For much of the world, the Olympic Games are equivalent to that of a Public Trust, imbued with unique rights for its audience. So it comes as no surprise that NBC viewers of the Closing Ceremony of the London 2012 games felt like sacrificial lambs when 52 prolific minutes of iconic British rock were replaced with a full commercial-free hour promo of the network's new Fall sitcom series Animal Practice-featuring a veterinarian who hates people, loves animals.
By cannibalizing the historic musical artistry of Kate Bush, Ray Davies, Muse and The Who for its Sunday night family viewing audience, NBC did little to curry favor for one of its new and upcoming family programs. Rather than please its loyal viewers, the Peacock network added insult to injury for its already lambasted tape-delayed programming of the Olympic Games (noted in the social media response last week analyzed in this blog). In what appears a desperate move to bolster its protracted beleaguered ratings-albeit temporarily lifted by the Olympics coverage-NBC corporate suits opted to suspend viewer reality with what I would call Animal Malpractice. At best, the TV network's VOC myopia undermines the value of customer loyalty, especially in a highly competitive market. At worst, it further feeds the appetite of potential cable-cutters.
So much for cultivating its viewership, as the ire of these social posts sum up well:
Who needs some of the greatest performers of British history to watch when we have bad comedy? Thank you @NBC, for #AnimalPractice.
Olympics r over..now I can stop watching NBC for another 4 years lol.
Just close them already. I hate NBC's monopoly of the Olympics.
While there may have been 31+ million sets of eyeballs on Sunday night's Closing Ceremony, in a 24-hour period there also were some 7,300 viewing audience posts that generated 15.3 million impressions preponderantly critical of NBC's broadcast decision to cut the talents of legendary British rock music from the program, analyzed in the NetBase summary below.
As the Animal Practice promo began to encroach on the performances of the Closing Ceremony's rock stars Sunday night at 10:00 p.m. EST, social Net Sentiment was at 19%, with Passion Intensity soaring to 96-plummeting 24 hours later to -14% with Passion Intensity at 57, still reflecting heated VOC discussion. The 24 hour average is -5% Sentiment and 52 Passion Score.
Our social analysis of viewer behavior for the Closing Ceremony indicated nearly 65% split intent to either "not watch," "cut out," or "halt" viewing, as compared to those who would continue to view the program. This corresponds significantly to the 24-hour Passion Intensity low of -57%, which reflects highly emotive or piqued VOC on both sides of the debate and expresses the ratio of strong emotions, both positive and negative, to all emotions expressed about a topic.
Reflecting the emotional temperature of the programming debate, audience emotion-when filtered for Animal Practice within the Olympics Closing Ceremony word cloud below-expresses more than "chagrin." It actually appears more like "anger," outrage," "disgust," and "disgrace," with an NBC audience who also seemed to play "hostage" to "the only game in town" during the Olympic Games.
NBC's early Animal Practice social intelligence stats are in.

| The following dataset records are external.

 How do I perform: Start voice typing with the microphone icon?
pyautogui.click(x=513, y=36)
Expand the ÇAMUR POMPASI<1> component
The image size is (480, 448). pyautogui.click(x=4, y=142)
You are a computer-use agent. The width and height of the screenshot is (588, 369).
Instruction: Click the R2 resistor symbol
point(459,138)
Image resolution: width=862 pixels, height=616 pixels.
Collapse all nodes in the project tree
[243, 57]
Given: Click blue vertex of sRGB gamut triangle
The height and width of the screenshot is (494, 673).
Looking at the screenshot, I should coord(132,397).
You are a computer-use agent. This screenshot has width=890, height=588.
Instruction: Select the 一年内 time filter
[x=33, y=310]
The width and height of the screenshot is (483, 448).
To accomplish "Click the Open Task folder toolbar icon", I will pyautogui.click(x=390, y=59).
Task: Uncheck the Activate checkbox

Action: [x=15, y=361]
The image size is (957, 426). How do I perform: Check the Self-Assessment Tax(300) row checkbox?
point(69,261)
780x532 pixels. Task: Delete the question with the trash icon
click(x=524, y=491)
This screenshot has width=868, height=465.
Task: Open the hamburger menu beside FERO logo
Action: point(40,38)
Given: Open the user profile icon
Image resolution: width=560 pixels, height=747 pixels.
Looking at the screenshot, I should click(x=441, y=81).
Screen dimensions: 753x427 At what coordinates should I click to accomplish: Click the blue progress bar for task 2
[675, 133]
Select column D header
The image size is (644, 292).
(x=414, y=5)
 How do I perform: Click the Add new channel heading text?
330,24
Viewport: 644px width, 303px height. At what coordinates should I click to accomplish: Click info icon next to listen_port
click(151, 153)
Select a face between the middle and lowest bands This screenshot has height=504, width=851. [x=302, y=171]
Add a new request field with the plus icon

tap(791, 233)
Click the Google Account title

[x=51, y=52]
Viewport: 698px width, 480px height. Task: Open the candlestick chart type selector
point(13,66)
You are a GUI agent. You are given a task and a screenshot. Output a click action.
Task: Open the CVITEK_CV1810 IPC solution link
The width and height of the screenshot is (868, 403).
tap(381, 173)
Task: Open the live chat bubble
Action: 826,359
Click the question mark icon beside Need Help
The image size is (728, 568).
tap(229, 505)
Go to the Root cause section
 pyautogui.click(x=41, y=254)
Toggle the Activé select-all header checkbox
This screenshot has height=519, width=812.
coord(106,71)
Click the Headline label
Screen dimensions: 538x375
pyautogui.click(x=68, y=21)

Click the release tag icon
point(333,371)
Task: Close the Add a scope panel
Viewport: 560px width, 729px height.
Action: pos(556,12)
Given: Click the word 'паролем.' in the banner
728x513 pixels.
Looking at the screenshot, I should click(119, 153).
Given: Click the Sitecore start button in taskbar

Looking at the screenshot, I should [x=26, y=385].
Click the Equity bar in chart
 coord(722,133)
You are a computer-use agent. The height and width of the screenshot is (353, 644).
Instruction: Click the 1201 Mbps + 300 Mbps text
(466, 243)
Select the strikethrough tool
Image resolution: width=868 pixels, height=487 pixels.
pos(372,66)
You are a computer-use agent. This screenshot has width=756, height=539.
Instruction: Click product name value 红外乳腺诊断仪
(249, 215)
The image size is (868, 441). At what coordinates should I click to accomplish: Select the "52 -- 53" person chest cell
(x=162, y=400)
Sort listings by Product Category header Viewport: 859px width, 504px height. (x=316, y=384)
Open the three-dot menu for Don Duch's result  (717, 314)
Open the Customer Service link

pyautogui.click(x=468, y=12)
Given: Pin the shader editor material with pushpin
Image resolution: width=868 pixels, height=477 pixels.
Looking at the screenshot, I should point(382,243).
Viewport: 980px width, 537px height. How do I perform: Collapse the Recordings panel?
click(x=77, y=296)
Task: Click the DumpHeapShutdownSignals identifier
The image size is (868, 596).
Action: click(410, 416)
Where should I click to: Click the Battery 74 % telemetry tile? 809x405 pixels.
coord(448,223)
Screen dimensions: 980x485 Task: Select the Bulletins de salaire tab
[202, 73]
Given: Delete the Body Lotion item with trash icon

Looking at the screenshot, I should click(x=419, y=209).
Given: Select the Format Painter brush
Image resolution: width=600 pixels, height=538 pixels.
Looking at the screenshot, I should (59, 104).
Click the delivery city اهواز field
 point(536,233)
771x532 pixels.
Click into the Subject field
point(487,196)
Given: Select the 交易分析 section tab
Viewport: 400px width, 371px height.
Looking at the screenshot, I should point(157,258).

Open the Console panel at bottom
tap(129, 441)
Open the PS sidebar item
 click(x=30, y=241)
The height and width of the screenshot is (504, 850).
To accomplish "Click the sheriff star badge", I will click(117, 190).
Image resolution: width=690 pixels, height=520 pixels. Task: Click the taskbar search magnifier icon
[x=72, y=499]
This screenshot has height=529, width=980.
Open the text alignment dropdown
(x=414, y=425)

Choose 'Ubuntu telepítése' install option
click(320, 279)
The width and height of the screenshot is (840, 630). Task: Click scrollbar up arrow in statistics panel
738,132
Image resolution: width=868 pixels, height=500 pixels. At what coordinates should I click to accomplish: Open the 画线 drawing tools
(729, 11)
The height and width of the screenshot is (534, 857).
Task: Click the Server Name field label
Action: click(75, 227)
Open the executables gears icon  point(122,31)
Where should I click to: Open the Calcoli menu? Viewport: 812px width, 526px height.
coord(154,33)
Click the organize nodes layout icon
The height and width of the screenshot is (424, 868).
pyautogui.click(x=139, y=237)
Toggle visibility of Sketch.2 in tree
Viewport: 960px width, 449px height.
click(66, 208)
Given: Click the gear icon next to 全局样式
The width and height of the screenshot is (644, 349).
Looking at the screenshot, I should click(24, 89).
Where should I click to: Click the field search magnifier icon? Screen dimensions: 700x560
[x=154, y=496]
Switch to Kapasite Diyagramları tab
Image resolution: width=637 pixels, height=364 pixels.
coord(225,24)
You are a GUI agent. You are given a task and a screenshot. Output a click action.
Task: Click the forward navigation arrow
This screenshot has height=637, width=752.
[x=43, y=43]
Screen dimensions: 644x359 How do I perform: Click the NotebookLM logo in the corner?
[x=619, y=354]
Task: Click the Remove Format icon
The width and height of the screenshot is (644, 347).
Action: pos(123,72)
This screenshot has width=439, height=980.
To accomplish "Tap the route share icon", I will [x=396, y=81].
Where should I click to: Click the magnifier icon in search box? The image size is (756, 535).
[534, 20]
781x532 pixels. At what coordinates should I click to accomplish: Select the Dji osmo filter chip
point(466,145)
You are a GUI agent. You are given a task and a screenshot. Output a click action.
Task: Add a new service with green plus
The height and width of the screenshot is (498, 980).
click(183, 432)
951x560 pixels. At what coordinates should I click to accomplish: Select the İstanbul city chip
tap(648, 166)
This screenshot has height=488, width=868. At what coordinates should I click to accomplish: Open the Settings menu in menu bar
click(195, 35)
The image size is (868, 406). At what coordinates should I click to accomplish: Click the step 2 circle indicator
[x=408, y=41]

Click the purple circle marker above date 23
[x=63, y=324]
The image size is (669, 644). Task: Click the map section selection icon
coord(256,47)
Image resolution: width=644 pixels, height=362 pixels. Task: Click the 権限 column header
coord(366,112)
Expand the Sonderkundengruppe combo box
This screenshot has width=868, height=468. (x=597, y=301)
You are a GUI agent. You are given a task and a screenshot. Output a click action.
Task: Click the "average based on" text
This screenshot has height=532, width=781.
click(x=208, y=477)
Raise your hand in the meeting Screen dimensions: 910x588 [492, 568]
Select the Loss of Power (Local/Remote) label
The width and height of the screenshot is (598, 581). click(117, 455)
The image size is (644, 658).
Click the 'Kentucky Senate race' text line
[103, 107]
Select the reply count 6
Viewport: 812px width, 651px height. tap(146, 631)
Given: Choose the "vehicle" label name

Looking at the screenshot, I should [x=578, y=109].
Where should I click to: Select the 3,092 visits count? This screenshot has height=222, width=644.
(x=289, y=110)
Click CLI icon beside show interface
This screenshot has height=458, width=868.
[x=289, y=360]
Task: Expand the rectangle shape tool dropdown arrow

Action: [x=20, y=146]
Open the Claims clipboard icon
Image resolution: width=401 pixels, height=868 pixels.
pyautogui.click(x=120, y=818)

Sunday night's Closing Ceremony promo showed -58% Net Sentiment, 50 Passion Intensity, with the past month averaging -12% Sentiment, 82 Passion Intensity out of 1500 posts. Top emotions for the sitcom are shown in the word cloud below:
As for the new Fall sitcom's prospects for success, the early social salvo hasn't been pretty. As reflected in the below posts, NBC may be suffering from Social Malpractice 101.
Those who see and respect animals for what they are, and who don't see animals as some kind of weird, morphed humanoids will probably not care for 'Animal Practice,' and will quickly abandon NBC to watch Animal Planet or volunteer at an animal shelter.
Wow, Animal Practice on NBC is terrible. They should tape delay it[Animal Practice] until 2 or 3am. I think my favorite actor is the monkey.
Can't wait to see the numbers on this. Ought to be hilarious how many viewers Animal Practice loses from the Closing Ceremony lead-in.
We get commercial-free Animal Practice after commercial-laden Closing Ceremony. It's nice that we have our cultural priorities straight.
Another true factor to consider overall in monitoring audience agitation, or acceptance, is that NBC viewers have disengaged from the network to express their opinions-almost 60% on Twitter and 30% on Facebook. Not idle critics, these perturbed NBC viewers are impassioned media consumers now challenging the status quo in micro blogs (35%), blogs (23%) and other social networks (17.5%). Whether these viewers are in the minority now or not, they represent the pitch and crescendo of network dissonance that cannot be dismissed. To the contrary, their discontent is symptomatic of growing cable network viewer fatigue, where audiences have growing media options.